● **SEGMENTO DEL DOCUMENTO**

***

Perché avete scelto di mettere in scena Neil Simon?

Neil Simon è considerato universalmente come uno dei maggiori scrittori americani e ha scritto The Sunshine Boys (I ragazzi irresistibili, nella nostra versione con la traduzione di Masolino D’Amico) nel 1972, per Broadway. Pochi anni dopo era diventato un film e a interpretarlo erano Walter Matthau e George Burns, mentre per una produzione televisiva del 1996 i protagonisti sono stati Woody Allen e Peter Falk. Si raccontano le vicende di due vecchie glorie del palcoscenico che hanno lavorato in coppia per tutta la loro vita creando un duo diventato famoso come “i ragazzi irresistibili”, appunto, dal titolo della pièce. I due ex comici, litigiosi e rancorosi – Willy (Branciaroli) che vive in una piccola camera ammobiliata d’albergo a New York, in attesa di qualche scrittura, arrangiandosi con improbabili spot su patatine fritte, e Al (Orsini) che si è ritirato in campagna, nel New Jersey, in una casa con giardino e nipoti, deriso con sufficienza per questo dall’ex compagno di arguzie in scena – sono pieni di ricordi. Si rincontrano dopo tanto tempo dal loro straordinario successo in tutti gli Stati Uniti: sono, infatti, invitati a riunirsi nuovamente sulla scena, per un’unica serata, in occasione di una trasmissione televisiva dedicata alla storia del leggendario varietà americano. Willy e Al si erano separati per incomprensioni reciproche: era undici anni che non si vedevano e dodici che non si parlavano! Si ride, e anche spesso, per le numerose gag e le battute di cui è disseminata la commedia, ma il sottostante pathos suggerisce qualcosa che va oltre il puro meccanismo comico. Lo sketch che i due attori provano per la Tv, sebbene eseguito male e continuamente interrotto, materializza in scena la memoria nostalgica di una forma comica perduta. Si tratta di un testo drammaturgicamente perfetto: tante battute scoppiettanti in un continuo gioco di equivoci, un ritmo complessivo che però rivendica un tessuto profondo al di là della pura commedia. Neil Simon è così bravo che il risvolto amaro galleggia su un mare di divertimento; la barriera che separa teatro serio da teatro leggero è superata.

***

● **IL PROBLEMA**
Riprendi il testo sull'allestimento di The Sunshine Boys di Neil Simon e proseguilo dopo la sua ultima frase. L'elenco riportato più avanti è estraneo a questo lavoro.

● **INFORMAZIONI FORNITE**

***

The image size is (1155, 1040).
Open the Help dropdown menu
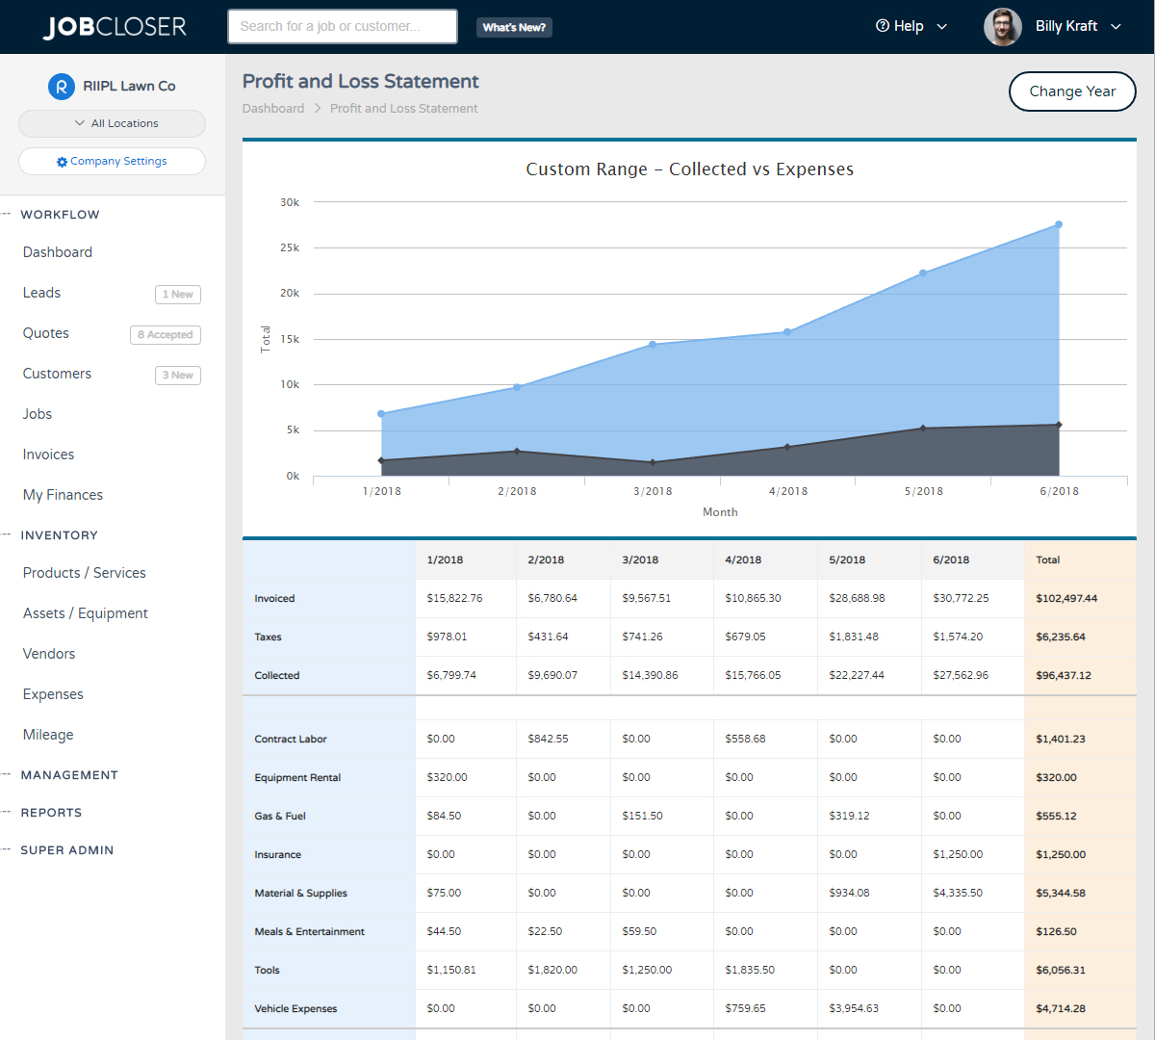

***

● **RISPOSTA ATTESA**
“Sono due attori che interpretano due attori: è una finzione, ma anche uno specchio di un’esistenza di teatranti. Due personaggi davvero diversi, ma complementari”

Massimo Popolizio

 

 

Tra l’interpretazione attoriale e l’impostazione registica di questo spettacolo c’è una profonda intesa…

Siamo complici, ci conosciamo bene. E, in realtà, noi non siamo un terzetto ma un quartetto, con Luca Ronconi che era il filo rosso che ci univa. Io stavolta, per la confidenza con Umberto e Franco, ho potuto fare una regia senza dare i toni alle battute, curando un teatro di situazioni, ironie e amarezze, anche se dietro questi due personaggi c’è l’ombra della morte. A un’anteprima dello spettacolo a Fabriano la devozione di questi due grandissimi interpreti della nostra scena mi ha commosso: reduci da Pour un oui ou pour un non di Nathalie Sarraute in cui avevano già recitato insieme, in I ragazzi irresistibili ancora una volta si scambiano i ruoli di rompiscatole e smemorato, ma da grandi mostri, dentro paletti stretti, con frasi che vanno dette in un solo modo, quello scritto da Neil Simon, perché non è Shakespeare. Sono due attori che interpretano due attori: è una finzione, ma anche uno specchio di un’esistenza di teatranti. Due personaggi davvero diversi, ma complementari.

Foto Nicolò Feletti

E, proprio dal punto di vista dell’attore in scena, come si vive il rapporto con il pubblico durante uno spettacolo?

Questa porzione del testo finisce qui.